Dans le monde industriel, on fait des produits de série qui vont à des gens qui les achètent, qui les consomment. Quand on est technicien, on met en pratique des méthodes qui permettent d’obtenir des produits de série conformes, interchangeables, etc.... Pour arriver à ça, il y a des normes. Le problème, c’est que dans ce monde de compétition absolue, mondialisée, exacerbée, la normalisation franchit le cap du matériel pour aller se ficher dans les comportements humains et l’on veut des comportements qui soient clairs, précis, correspondants à des normes. À ce moment-là, dans une telle logique, la citoyenneté ne veut plus rien dire.

Critique communiste On formate les gens...

Jean-Marie Bousset - Formatage total. Le système dans lequel on est porte un nom, c’est la "qualité totale". Système "qualité totale". La qualité c’est l’élément fédérateur. Qui est contre la qualité ? Personne. Puisque vous êtes tous pour la qualité, qui est contre la satisfaction du client ? Personne. Donc tous ensemble pour la qualité, pour la satisfaction du client. Il n’y a plus de patron, parce que le seul patron c’est le client, c’est lui qui vient chez nous et pas ailleurs et qui achète nos produits qui nous permettent de payer des salaires. Donc, si on ne satisfait pas le client, pas de paye. On voit, là, la naissance des discours de culpabilité qui correspondent très bien à ce qu’ils disent : "aujourd’hui dans l’entreprise, on est autonome et responsable". Quand on prend les choses au premier degré, je préfère être autonome que ficelé, et responsable qu’irresponsable. En fait, il faut traduire : autonome veut dire seul et responsable veut dire coupable. On est toujours potentiellement coupable de ne pas avoir fait assez, de ne pas avoir été assez inventif, de ne pas avoir assez suggéré, de ne pas avoir assez satisfait le client qui est mécontent et qui va ailleurs.

Critique communiste Cela ressemble fort aux méthodes utilisées dans les usines japonaises...

Jean-Marie Bousset - Cela s’est fait un peu partout, et ils ont adapté ça à nos mentalités. Aller vers un monde interne de l’entreprise qui soit lisse, totalement lisse, sans aucune aspérité. Ils ont des tas de mots. On parle de déontologie, de citoyenneté... À propos de la qualité totale, un sociologueparlaitd’idéal narcissique. La qualité totale c’est une philosophie d’entreprise qui produit le progrès permanent, c’est-à-dire qu’on est jamais arrêté. Dans l’idéal de la qualité totale, chacun a toujours une démarche de progrès pour ce qui le concerne et ce qui concerne son environnement. Mais, ce n’est pas si simple parce qu’il y a l’homme.

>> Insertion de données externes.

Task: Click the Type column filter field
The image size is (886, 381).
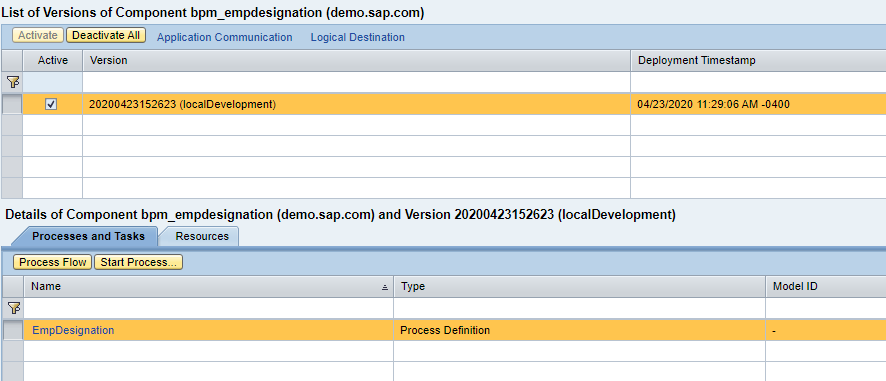Action: click(x=579, y=308)
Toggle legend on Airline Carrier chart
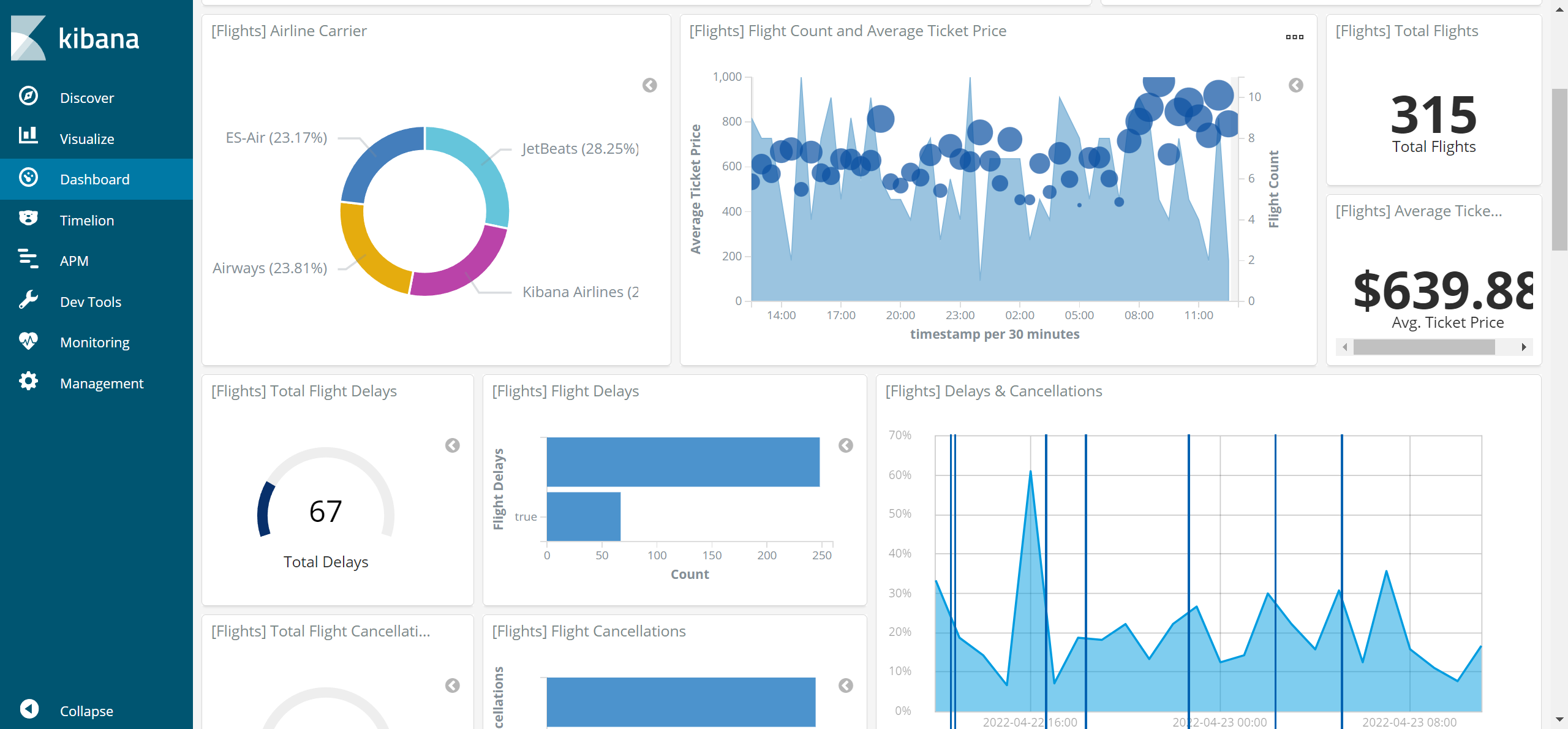The width and height of the screenshot is (1568, 729). coord(649,85)
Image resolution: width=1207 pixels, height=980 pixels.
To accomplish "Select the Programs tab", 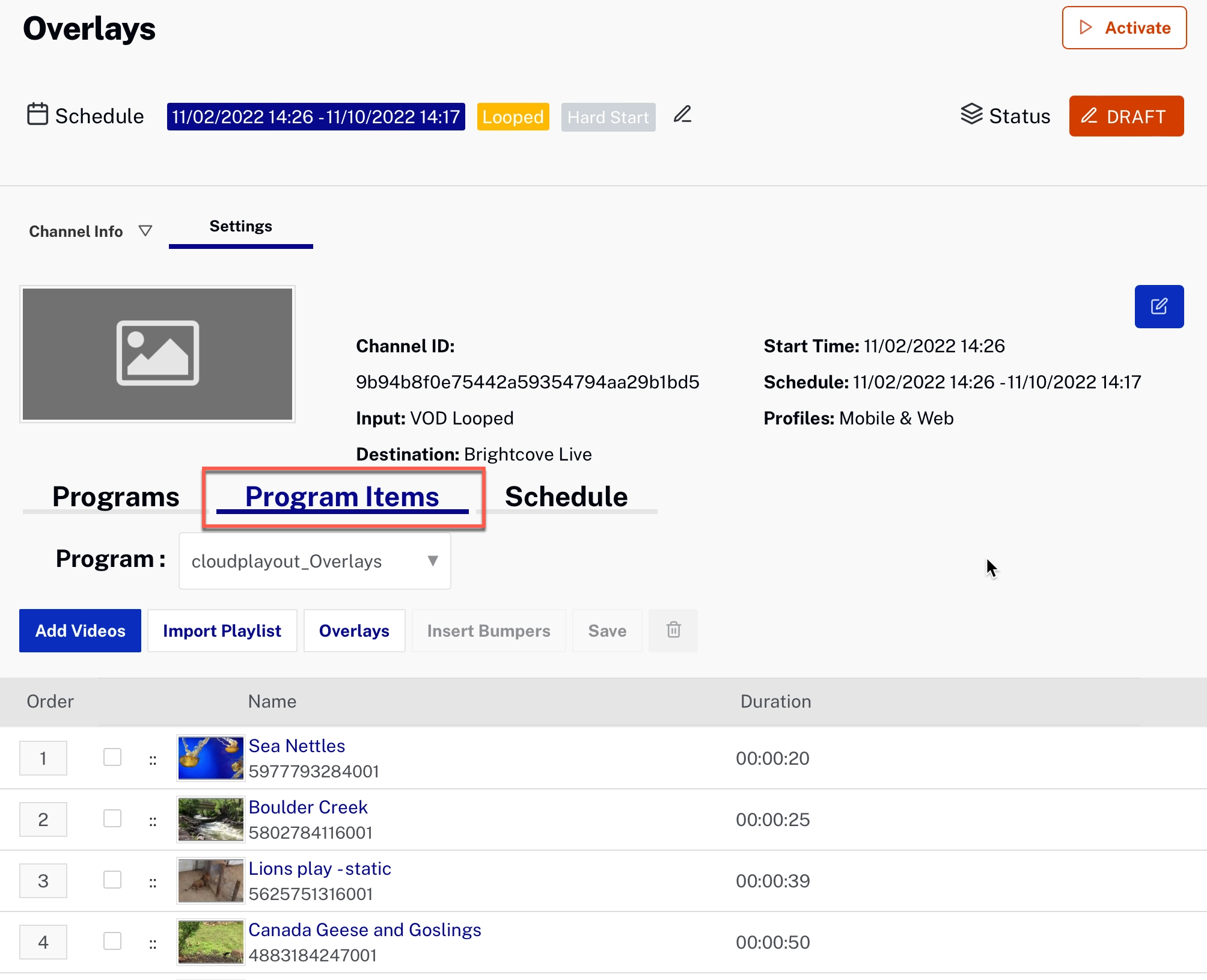I will pyautogui.click(x=117, y=494).
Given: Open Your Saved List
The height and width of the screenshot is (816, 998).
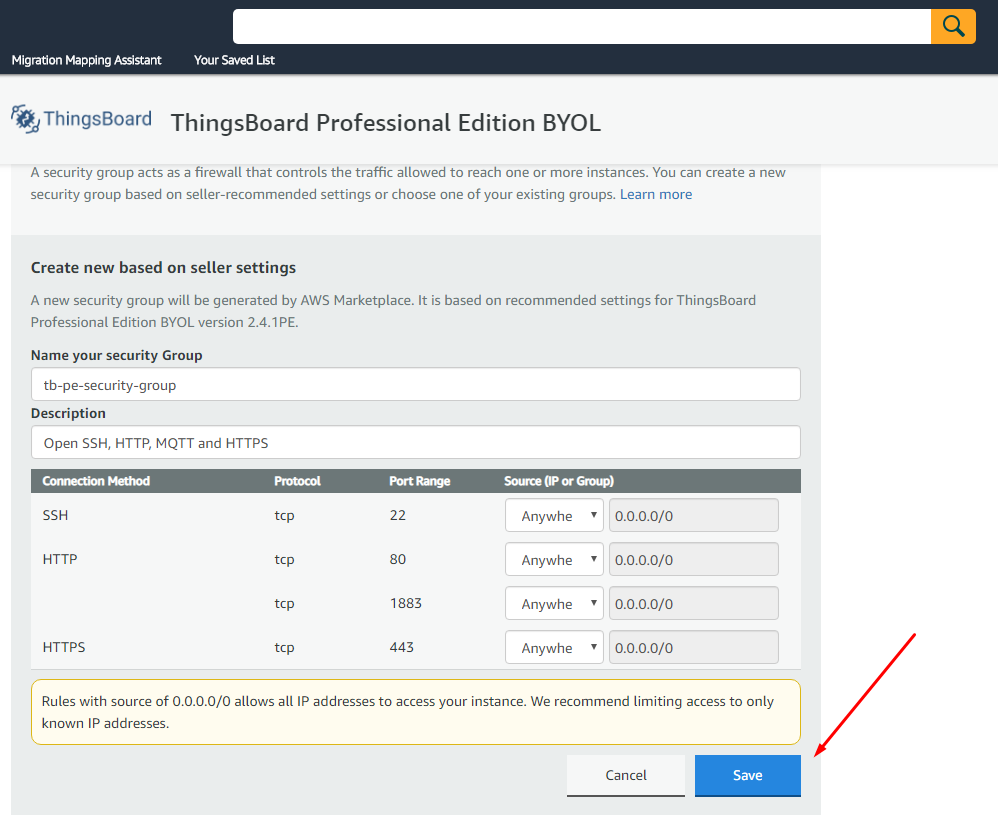Looking at the screenshot, I should point(234,60).
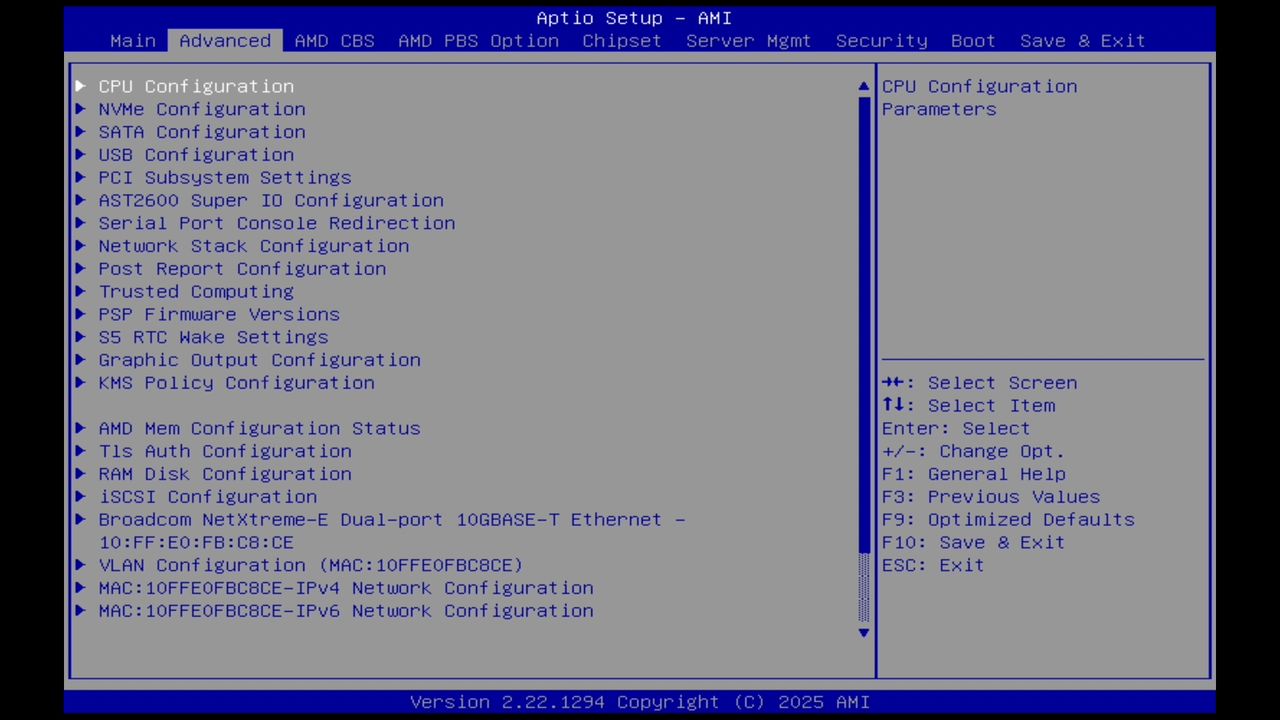
Task: Switch to the Main tab
Action: [x=132, y=41]
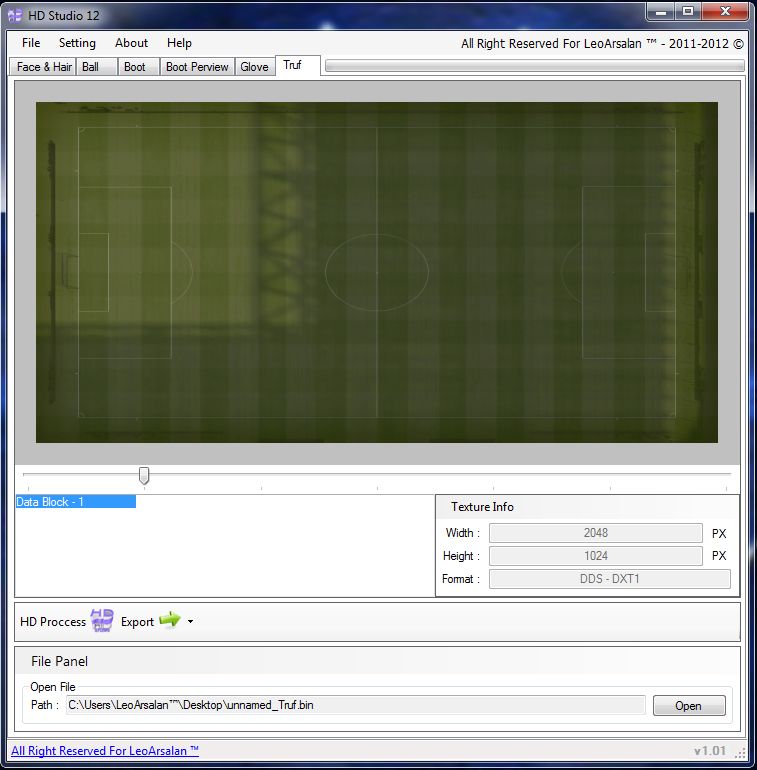This screenshot has width=757, height=770.
Task: Expand the Export dropdown arrow
Action: tap(190, 622)
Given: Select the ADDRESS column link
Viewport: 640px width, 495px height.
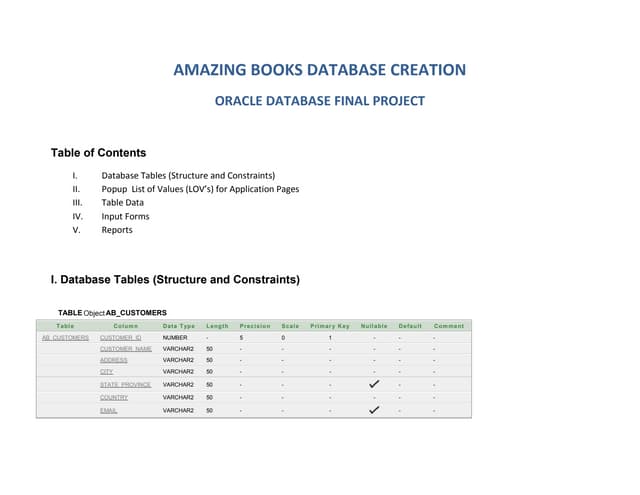Looking at the screenshot, I should coord(114,360).
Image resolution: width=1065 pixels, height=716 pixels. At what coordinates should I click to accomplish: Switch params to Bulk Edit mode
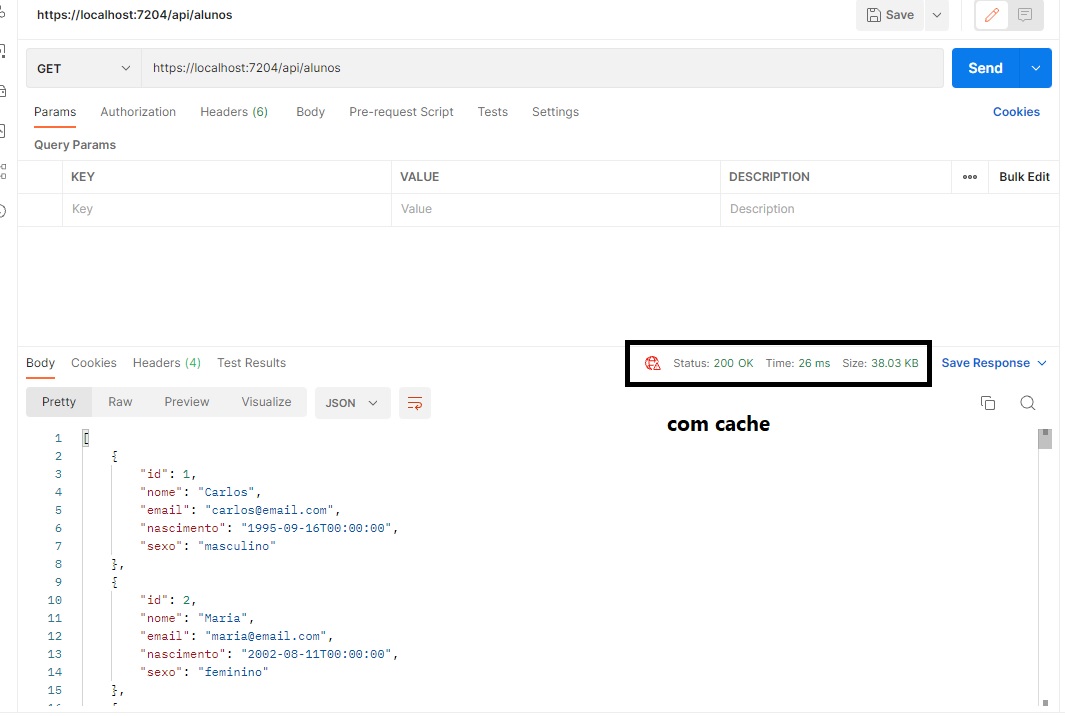click(1023, 177)
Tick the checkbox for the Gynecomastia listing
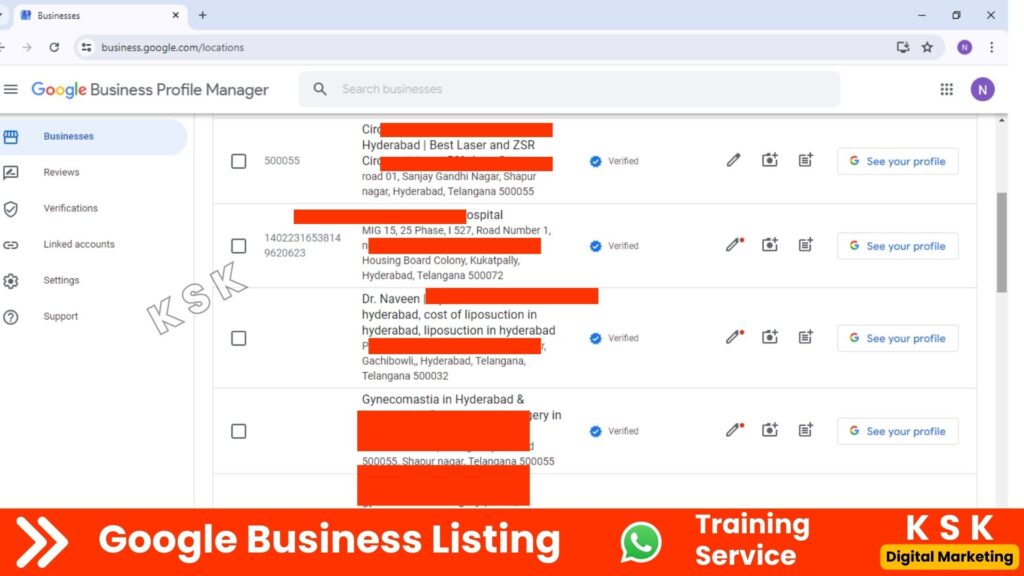The image size is (1024, 576). pos(238,431)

Critiquecommuniste Disons que pour eux c’est un horizon...

Jean-Marie Bousset - Oui, d’ailleurs ils citent Sénèque : "il n’y a pas de vent porteur pour celui qui ne sait pas où il va". Logique de progrès permanent, on n’est jamais arrêté et en fait on demande toujours plus à chacun et l’on en fait un coupable potentiel. Ceux qui dérogent, ceux qui à un moment donné ne seraient plus motivés, ceux qui à un moment donné sont physiquement dépassés, cela devient des gens qui gênent. Un combat qu’on est en train de mener en ce moment, très concret, dans l’entreprise, porte sur la culpabilisation des malades et sur le fait de ne pas reconnaître les accidents comme des accidents du travail. Aujourd’hui, les statistiques des accidents du travail chez Renault baissent, mais elles baissent parce que les gens ne s’arrêtent plus et Renault truande la Sécurité sociale en ne déclarant pas les accidents. Ils préfèrent éventuellement payer les gens à la maison en absences autorisées et extorquer, menace à l’appui, l’approbation de l’intéressé. Si le gars n’a pas été arrêté, cela veut dire que c’est un accident bénin, et si c’est un accident bénin, en cas de conséquences graves, en cas de rechutes, c’est le gars qui va être "blousé". Parce qu’on n’a pas de rechute avec un accident bénin sans arrêt. Dans le domaine de la souffrance au travail, on veut leur faire toucher terre. Quand on commence à leur résister concrètement, ils ne supportent pas. Les 46 au Mans c’est ça. C’est une punition.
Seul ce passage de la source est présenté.